Un crissement de ferraille lui répondit.
— Et de cinq, murmura Makele, la voix chancelante, lui aussi est descendu.
Sa femme ferma les yeux avant de demander :
— La dernière fois, ils étaient combien ?
La voix de Makele se figea.
— Sept. Ils sont sept en tout.
Makele pencha la tête. Il aurait dû lui en parler plus tôt.
— C’était un vendredi. Un soir où tu es sortie pour téléphoner à ta sœur. Je m’étais installé sur le canapé pour lire. À cette heure, tout est tranquille. Les locataires dînent ou regardent la télé.
— Je me souviens.
— Une dizaine de minutes après ton départ, la porte de l’immeuble s’est ouverte. J’étais plongé dans ma lecture et…
Aboussa se rapprocha. L’angoisse de son mari commençait à la gagner.
— Et j’ai entendu la porte. Le même bruit de métal rouillé.
— L’entrée condamnée ?
— Oui. Le lendemain, je suis allé voir. La porte était à nouveau fermée mais, sur le sol, il y a une rainure toute fraîche. La preuve que je n’avais pas rêvé.
Il prit la main de sa femme et baissa la voix.
— Des hommes viennent ici, ouvrent la porte interdite et s’enfoncent dans les enfers.
Aboussa saisit un chapelet et fit rouler les grains d’ambre entre ses doigts.
Plus que tout, elle craignait l’inconnu. L’ombre la terrorisait. L’ombre et la mort. Elle se redressa.
— Jamais on n’aurait dû accepter cette place. Jamais.
Foulques sentit le sang perler sur sa poitrine. Une main habile dénouait sa chausse gauche. Puis un liquide froid coula sur son pied nu. Foulques le reconnut à l’odeur. De l’eau-de-vie.
— Que cherches-tu ?
Rigui n’eut pas le temps de répondre. Un hurlement lui tordit les lèvres. Son pied, baigné de vapeur d’alcool, venait de prendre feu. Il se débattit. Un linge glacé tomba sur son pied et apaisa la douleur.
Foulques n’avait pas hésité une seule seconde. Il attendait l’invitation depuis de nombreuses années. Il avait baissé le genou à terre, face au Grand Visiteur et courbé la tête. Une main ferme s’était posée sur son épaule.
Dieu est témoin que je t’aurai averti. Que cela soit.
Tu vas renaître ou mourir dans le Temple. Dieu en sera seul juge. Tu peux encore reculer et profiter des bienfaits de la vie ordinaire des chevaliers. Une fois là-bas, impossible de reculer, Foulques, entends bien mon avertissement.
Hypnotisé par la flamme de la torche qui se tordait au vent, Foulques ne répondit pas. Quand enfin il se retourna, le sergent avait disparu dans le brouillard.
Foulques descendit de son cheval et fit mouvoir son corps courbaturé par des heures de chevauchée.
Sept jours plus tôt, le Grand Visiteur de France l’avait fait venir dans la salle des chartes, au donjon du Temple, à Paris.
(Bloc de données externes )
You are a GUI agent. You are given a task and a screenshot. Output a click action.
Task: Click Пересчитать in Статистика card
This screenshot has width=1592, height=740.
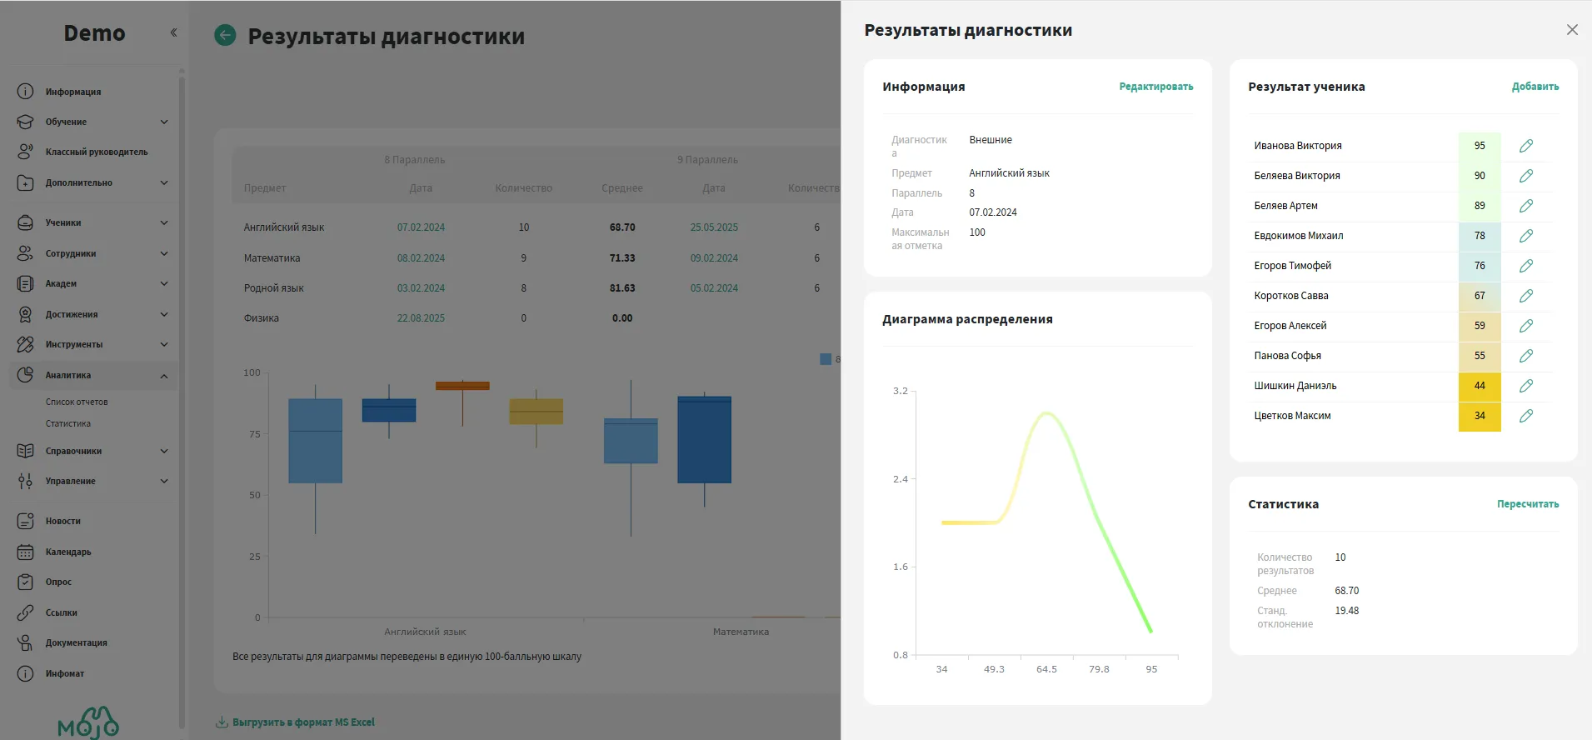pos(1527,504)
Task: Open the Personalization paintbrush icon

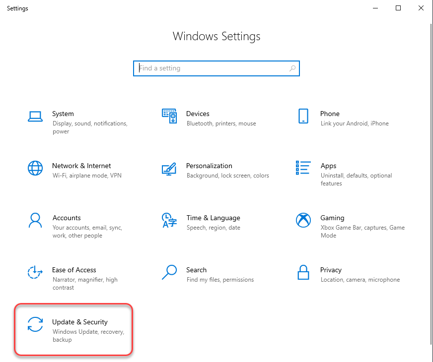Action: click(x=169, y=168)
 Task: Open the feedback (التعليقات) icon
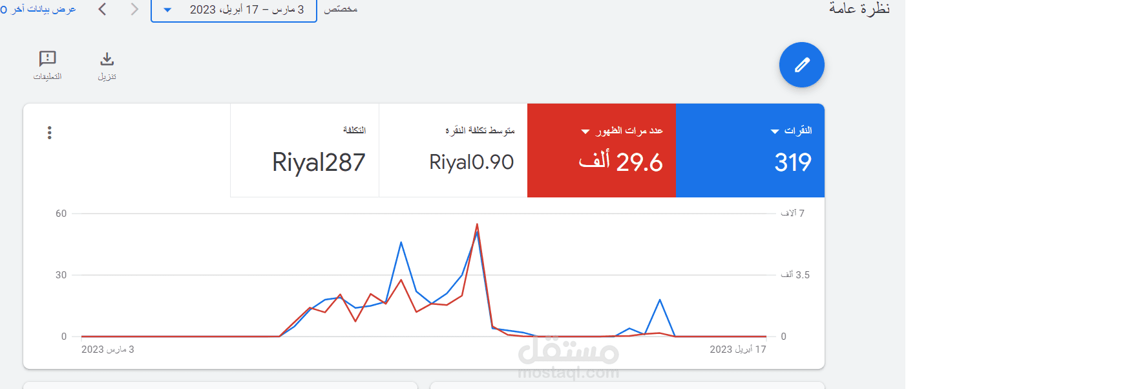click(x=47, y=60)
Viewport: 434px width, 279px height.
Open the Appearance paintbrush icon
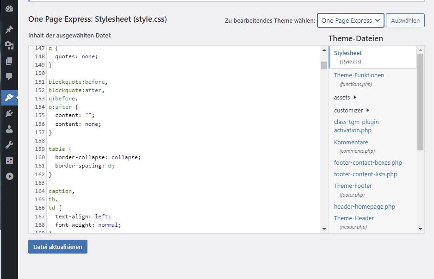click(9, 98)
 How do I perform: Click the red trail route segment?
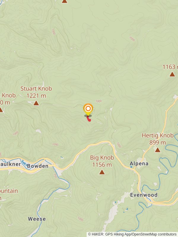(x=89, y=119)
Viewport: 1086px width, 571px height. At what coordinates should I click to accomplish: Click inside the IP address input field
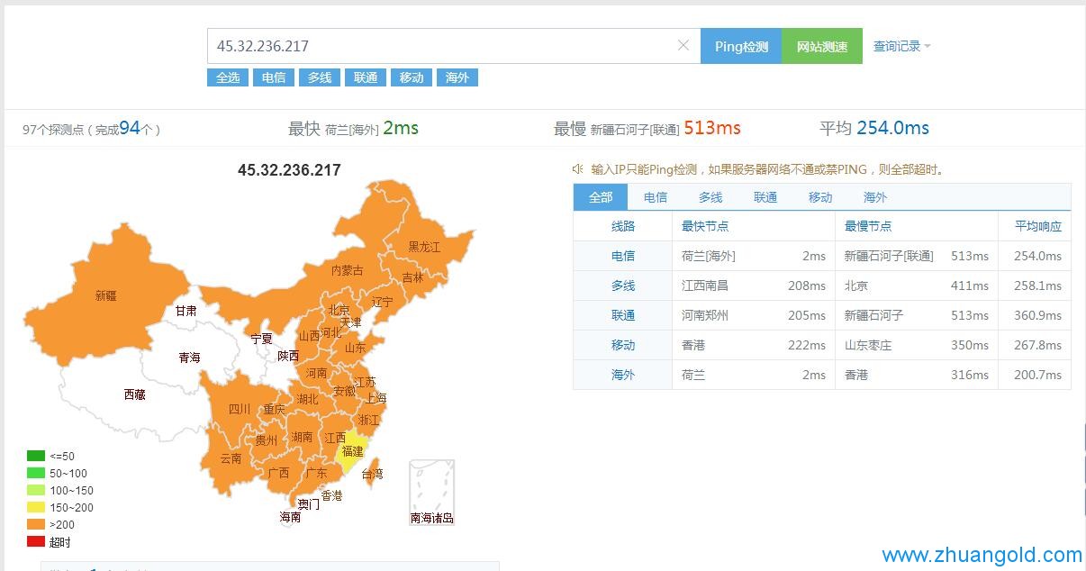coord(405,45)
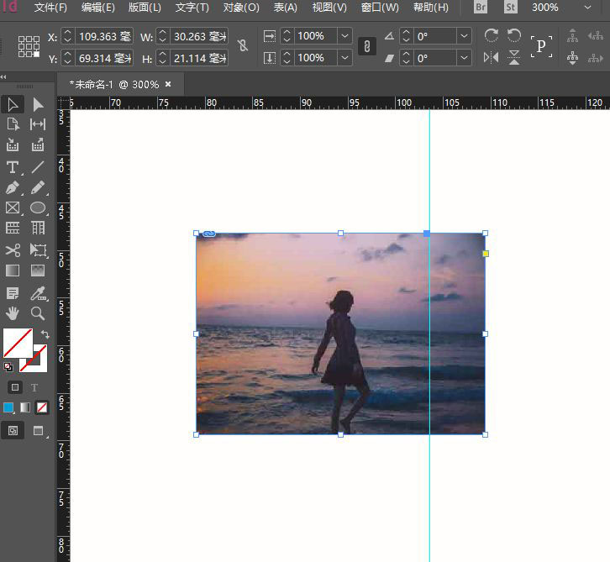The height and width of the screenshot is (562, 610).
Task: Select the Direct Selection tool
Action: point(38,104)
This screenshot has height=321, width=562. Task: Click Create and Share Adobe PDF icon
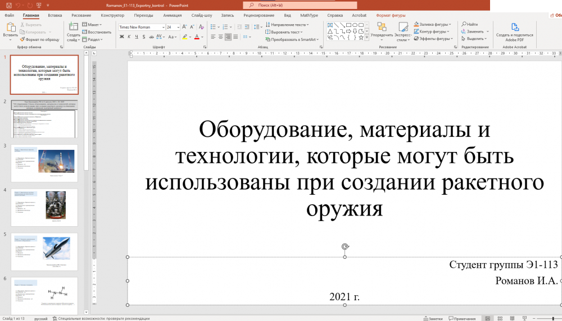click(x=514, y=28)
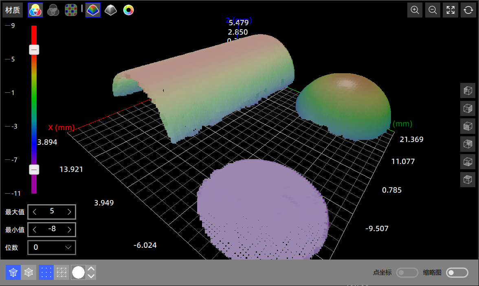Increase 最大值 with the right arrow
Viewport: 479px width, 286px height.
[70, 212]
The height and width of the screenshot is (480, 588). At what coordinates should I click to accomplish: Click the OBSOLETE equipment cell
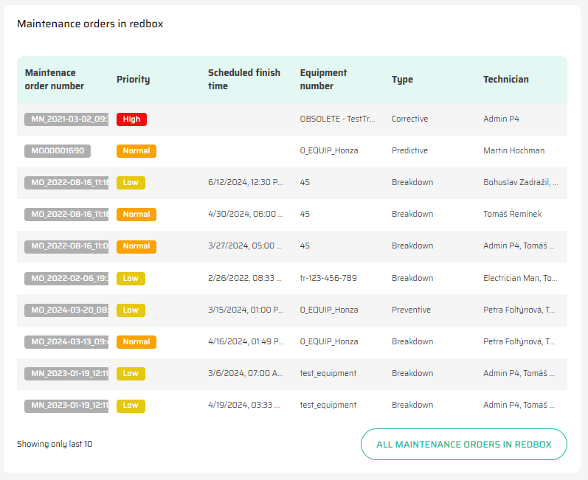(x=337, y=119)
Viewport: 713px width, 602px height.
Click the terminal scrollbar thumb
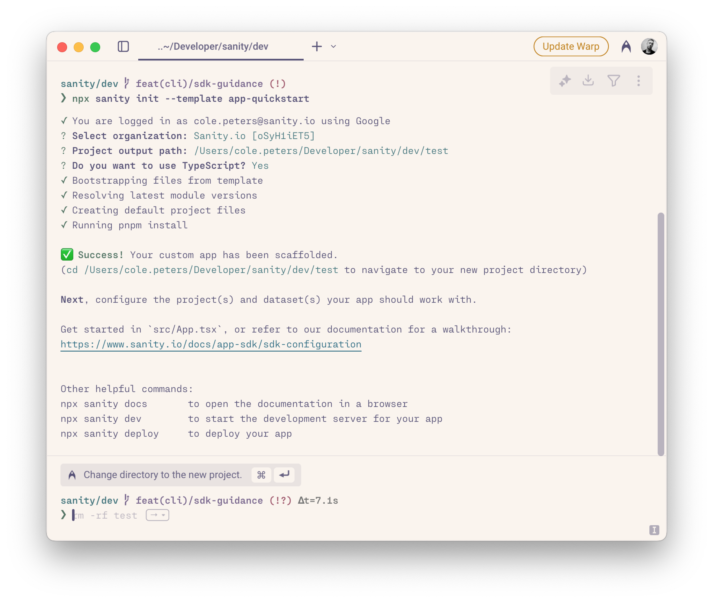661,334
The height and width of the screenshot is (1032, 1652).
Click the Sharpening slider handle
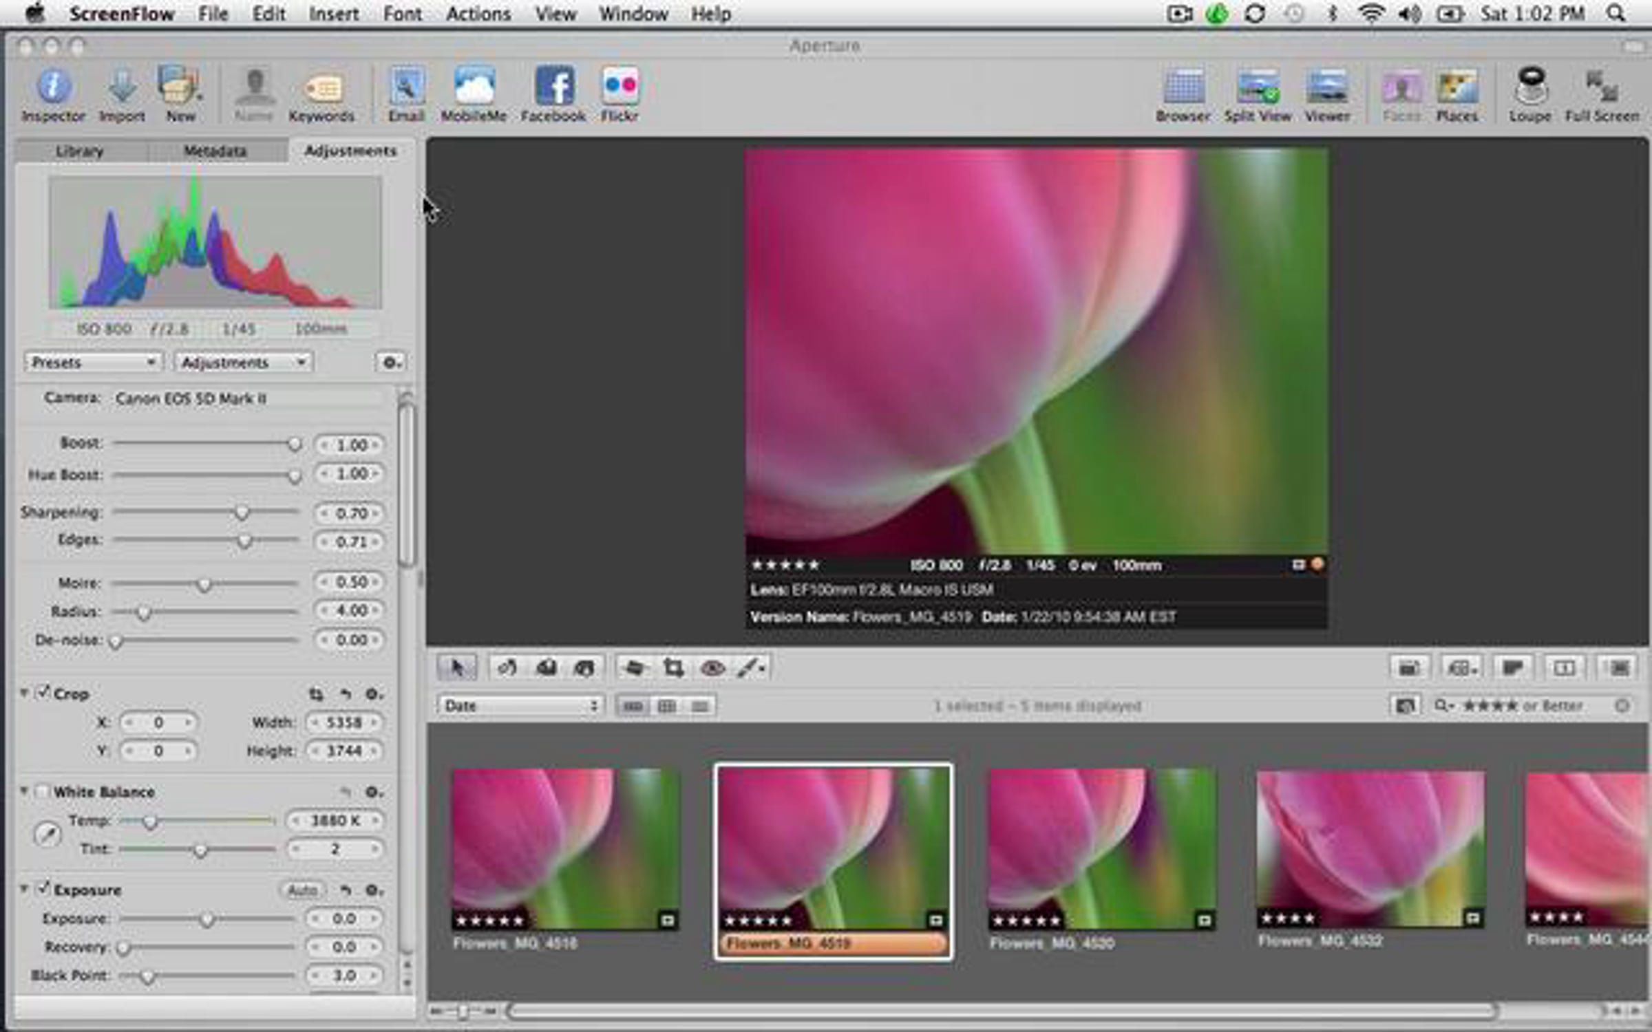[x=241, y=513]
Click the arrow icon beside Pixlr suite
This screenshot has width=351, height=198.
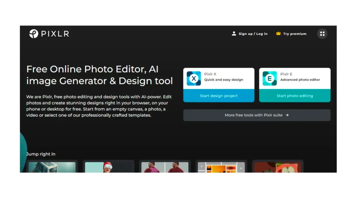[287, 115]
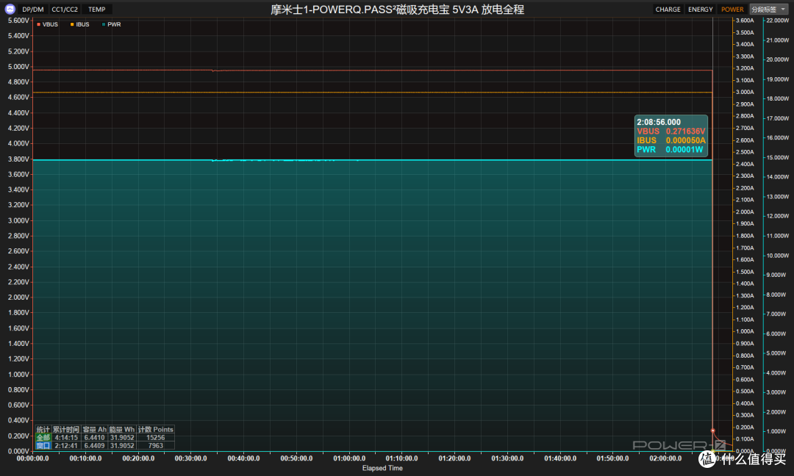Screen dimensions: 794x476
Task: Toggle the VBUS legend series
Action: (x=47, y=24)
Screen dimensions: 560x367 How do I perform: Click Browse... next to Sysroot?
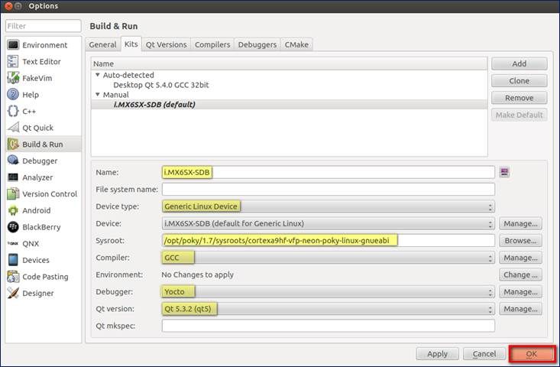point(520,241)
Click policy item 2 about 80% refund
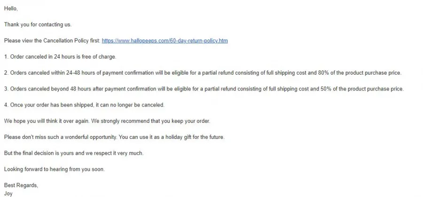 coord(203,73)
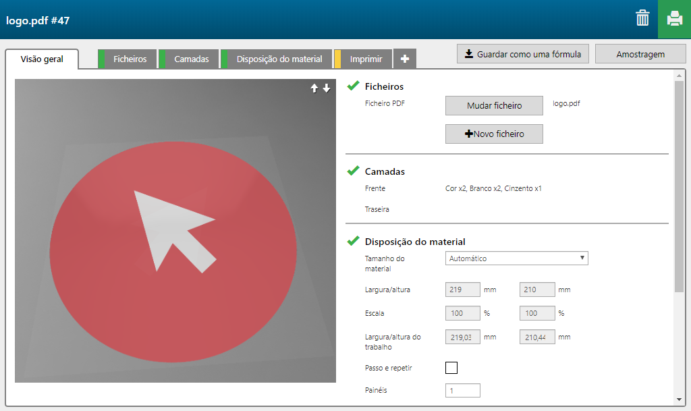This screenshot has height=411, width=691.
Task: Click green checkmark beside Ficheiros heading
Action: pyautogui.click(x=353, y=86)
L’échange avait été bref. Il devait se tenir prêt à partir séance tenante quand l’Ordre lui enverrait un sergent. La destination lui serait inconnue, mais il ne devait se dérober sous aucun prétexte, même malade comme un chien atteint de la male mort. Le visage du Grand Visiteur était resté impassible, mais ses paroles l’avaient frappé par leur dureté.
Brusquement le soleil passa sous les arbres. Une ombre froide tomba d’un coup. Une brise se leva qui fit murmurer les ramures des arbres. Par réflexe, Foulques porta la main le long de sa cuisse. La dague était là, sous le pli de la fourrure. Prête à jaillir.
— Longtemps le château resta à l’abandon. Tout autour les hameaux se vidèrent. Le domaine se couvrit de bois et de taillis. Même les bûcherons évitaient les lieux. Bien sûr, quelques téméraires s’aventurèrent à Vauvert. Certains s’y rendirent même de nuit. On les retrouva, au petit matin, errant dans la campagne, les cheveux blanchis… (Le sergent baissa la voix.) … et tous, fous à lier.